Photo credit: Geoffrey White This issue of Ethos, History and Subjectivity, marks a point in the recognition of history and memory as critical topics for anthropology’s traditional concerns with the study of self in society. As a teaching resource, it presents a number of well documented case studies that address the interrelation of cultural-psychological processes and collective representations of the past, especially those representations that have achieved the status of public histories. These studies address issues that link anthropology’s longstanding interests in constructions of self with the highly emotional and political debates that often surround historical discourse.
This was the last issue of Ethos published under the editorship of Thomas Csordas and Janis Jenkins. It owes its origins to conversations between them, particularly Csordas, and editor Geoffrey White about the importance of recent research on problems of historical memory. It can be read as a predecessor and companion to the newly published special issue on history and memory edited by Kevin Birth (The Immanent Past).
This volume can be useful for exploring points of difference and overlap in the various disciplinary and subdisciplinary approaches that now converge on problems of collective memory. By bringing together five authors who represent distinct fields and subfields, these studies represent the common interests, and variety of approaches that characterize current research at the intersections of psychological anthropology and cultural psychology.

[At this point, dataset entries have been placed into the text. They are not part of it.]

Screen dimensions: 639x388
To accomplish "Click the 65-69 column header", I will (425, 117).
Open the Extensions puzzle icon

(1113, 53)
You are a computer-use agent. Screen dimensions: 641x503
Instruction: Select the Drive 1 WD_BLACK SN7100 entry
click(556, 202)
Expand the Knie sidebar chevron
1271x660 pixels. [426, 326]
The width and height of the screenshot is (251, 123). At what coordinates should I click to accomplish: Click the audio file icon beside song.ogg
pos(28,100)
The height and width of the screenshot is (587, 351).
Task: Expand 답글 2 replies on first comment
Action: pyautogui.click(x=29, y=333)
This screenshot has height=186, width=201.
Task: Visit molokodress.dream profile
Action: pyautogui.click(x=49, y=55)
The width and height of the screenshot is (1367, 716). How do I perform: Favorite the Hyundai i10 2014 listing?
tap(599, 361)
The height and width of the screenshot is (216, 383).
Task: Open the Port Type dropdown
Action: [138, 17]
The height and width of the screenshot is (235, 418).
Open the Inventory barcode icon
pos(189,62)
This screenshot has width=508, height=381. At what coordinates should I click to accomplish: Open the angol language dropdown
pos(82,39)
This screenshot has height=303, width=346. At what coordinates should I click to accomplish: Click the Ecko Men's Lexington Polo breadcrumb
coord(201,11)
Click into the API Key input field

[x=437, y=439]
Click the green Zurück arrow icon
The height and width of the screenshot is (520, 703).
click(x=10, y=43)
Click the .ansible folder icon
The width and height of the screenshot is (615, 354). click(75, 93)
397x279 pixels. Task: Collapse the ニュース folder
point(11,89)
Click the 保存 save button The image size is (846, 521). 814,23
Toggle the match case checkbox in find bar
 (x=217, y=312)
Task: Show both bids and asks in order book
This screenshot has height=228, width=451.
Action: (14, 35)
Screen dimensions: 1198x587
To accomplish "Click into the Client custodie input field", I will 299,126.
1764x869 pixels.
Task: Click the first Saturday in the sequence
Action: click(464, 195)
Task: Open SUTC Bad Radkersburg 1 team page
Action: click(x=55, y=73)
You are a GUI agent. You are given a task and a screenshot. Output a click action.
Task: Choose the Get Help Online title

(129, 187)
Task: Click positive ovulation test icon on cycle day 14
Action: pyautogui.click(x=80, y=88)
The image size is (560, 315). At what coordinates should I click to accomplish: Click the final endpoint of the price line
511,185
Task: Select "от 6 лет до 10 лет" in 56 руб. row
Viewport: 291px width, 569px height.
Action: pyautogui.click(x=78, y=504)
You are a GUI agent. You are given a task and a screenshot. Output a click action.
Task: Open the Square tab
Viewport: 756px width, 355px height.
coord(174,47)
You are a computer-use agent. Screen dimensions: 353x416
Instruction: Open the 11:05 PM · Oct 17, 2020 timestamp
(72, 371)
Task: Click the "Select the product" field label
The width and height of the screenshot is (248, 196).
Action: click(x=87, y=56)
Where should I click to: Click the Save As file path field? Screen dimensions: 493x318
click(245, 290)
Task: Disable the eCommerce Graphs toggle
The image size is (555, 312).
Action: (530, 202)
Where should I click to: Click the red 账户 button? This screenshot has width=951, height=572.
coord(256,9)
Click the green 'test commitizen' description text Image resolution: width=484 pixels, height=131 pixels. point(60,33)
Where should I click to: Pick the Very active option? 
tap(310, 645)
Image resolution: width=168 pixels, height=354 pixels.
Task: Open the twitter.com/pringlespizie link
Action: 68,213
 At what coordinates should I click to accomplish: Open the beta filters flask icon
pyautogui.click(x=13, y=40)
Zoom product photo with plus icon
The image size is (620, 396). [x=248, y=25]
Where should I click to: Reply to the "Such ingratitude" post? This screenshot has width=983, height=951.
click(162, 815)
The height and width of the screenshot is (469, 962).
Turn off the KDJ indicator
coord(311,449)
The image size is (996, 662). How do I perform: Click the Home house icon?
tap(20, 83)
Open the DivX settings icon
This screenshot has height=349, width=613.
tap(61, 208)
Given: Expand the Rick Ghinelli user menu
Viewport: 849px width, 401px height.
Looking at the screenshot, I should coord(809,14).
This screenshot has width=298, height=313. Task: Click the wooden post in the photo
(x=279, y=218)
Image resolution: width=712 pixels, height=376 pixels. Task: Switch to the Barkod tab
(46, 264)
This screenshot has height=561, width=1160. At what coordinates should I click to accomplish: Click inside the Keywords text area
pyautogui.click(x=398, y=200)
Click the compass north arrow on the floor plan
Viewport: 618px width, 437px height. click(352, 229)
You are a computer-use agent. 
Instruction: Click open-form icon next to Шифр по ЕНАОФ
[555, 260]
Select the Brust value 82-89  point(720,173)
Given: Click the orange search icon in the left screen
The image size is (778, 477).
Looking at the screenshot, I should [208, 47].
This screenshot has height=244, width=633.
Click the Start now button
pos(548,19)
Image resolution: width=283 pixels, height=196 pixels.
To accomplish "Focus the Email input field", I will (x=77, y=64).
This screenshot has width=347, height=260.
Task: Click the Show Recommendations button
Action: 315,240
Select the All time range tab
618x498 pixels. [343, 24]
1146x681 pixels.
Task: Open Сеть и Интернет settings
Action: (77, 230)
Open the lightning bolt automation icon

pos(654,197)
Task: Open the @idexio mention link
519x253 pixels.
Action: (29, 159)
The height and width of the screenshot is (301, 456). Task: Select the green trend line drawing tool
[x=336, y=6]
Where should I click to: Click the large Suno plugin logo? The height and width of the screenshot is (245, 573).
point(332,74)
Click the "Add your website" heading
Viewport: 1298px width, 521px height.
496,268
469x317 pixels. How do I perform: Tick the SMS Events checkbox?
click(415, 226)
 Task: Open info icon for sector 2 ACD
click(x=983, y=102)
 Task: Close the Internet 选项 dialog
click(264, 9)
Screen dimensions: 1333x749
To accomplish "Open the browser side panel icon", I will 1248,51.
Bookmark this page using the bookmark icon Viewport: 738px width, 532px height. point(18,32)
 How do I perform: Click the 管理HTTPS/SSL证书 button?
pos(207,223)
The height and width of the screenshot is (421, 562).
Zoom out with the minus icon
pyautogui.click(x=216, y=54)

The contributors to this collection all engage with the personal and cultural dimensions of collective histories, although using a variety of theoretical and methodological tools. Contributors include James Wertsch, a psychologist working in the Vygotskian tradition who analyzes history textbooks as cognitive practice; linguist Charlotte Linde who applies her work on life stories to understand the socializing effects of stories about heroic figures in corporate culture; linguistic anthropologist Keiko Matsuki who also uses narrative analysis to identify modes of self positioning in the personal storytelling of the Japanese war generation; and Regina Feldman and John Eidson, two cultural anthropologists who interpret public historical debates using the tools of cultural and psychological theory. By focusing specifically on “histories”—the sort of discourse that has to some degree solidified in public and textual representations of significant events in the collective past, these studies bring the tools of ethnography (including linguistic and cognitive analysis) into the realm of public culture and debates about representations that seem to matter in formations of cultural and national identities. Hence, war memory as coded in textbooks, memorials, personal stories and even the exchanges of academic historians, loom large in this collection. Each study takes on problems of power and dissonance that mark the boundaries of personal experience and collective histories. In our current moment of world history marked by expanding theaters of war and violence, the lessons of past wars and collective memory taken up in this collection have continuing relevance.